_INPUT_.
___
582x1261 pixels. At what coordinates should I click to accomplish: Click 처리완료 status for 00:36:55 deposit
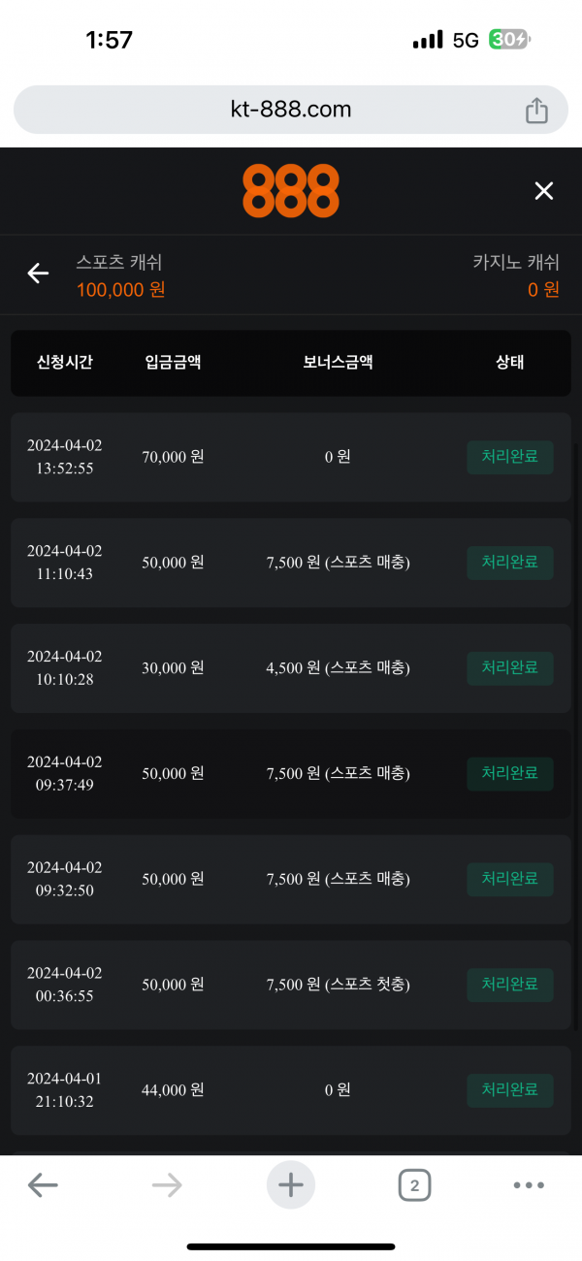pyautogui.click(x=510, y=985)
___
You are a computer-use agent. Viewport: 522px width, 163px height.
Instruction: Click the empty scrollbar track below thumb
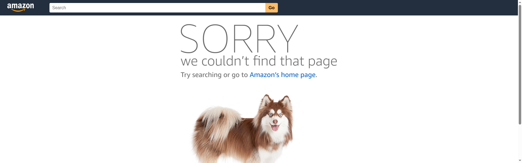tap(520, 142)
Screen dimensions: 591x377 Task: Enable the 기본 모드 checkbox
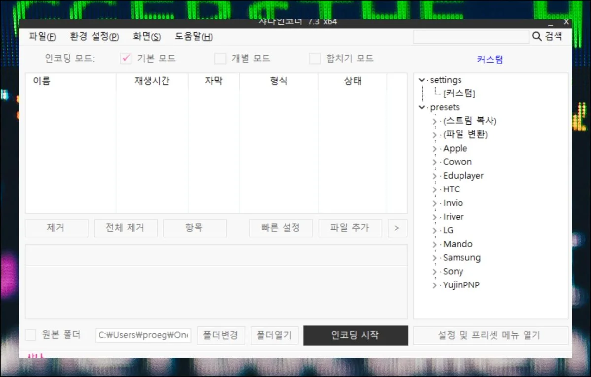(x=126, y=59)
___
_TASK DIRECTIONS_.
Transcribe the entries above from the line containing "You are a computer-use" through the line containing "(x=126, y=59)", including both of those lines, and leave the pictures out of your answer.

_EXPECTED OUTPUT_.
You are a computer-use agent. Viewport: 522px width, 163px height.
Instruction: Click the empty scrollbar track below thumb
tap(520, 142)
Screen dimensions: 591x377 Task: Enable the 기본 모드 checkbox
(x=126, y=59)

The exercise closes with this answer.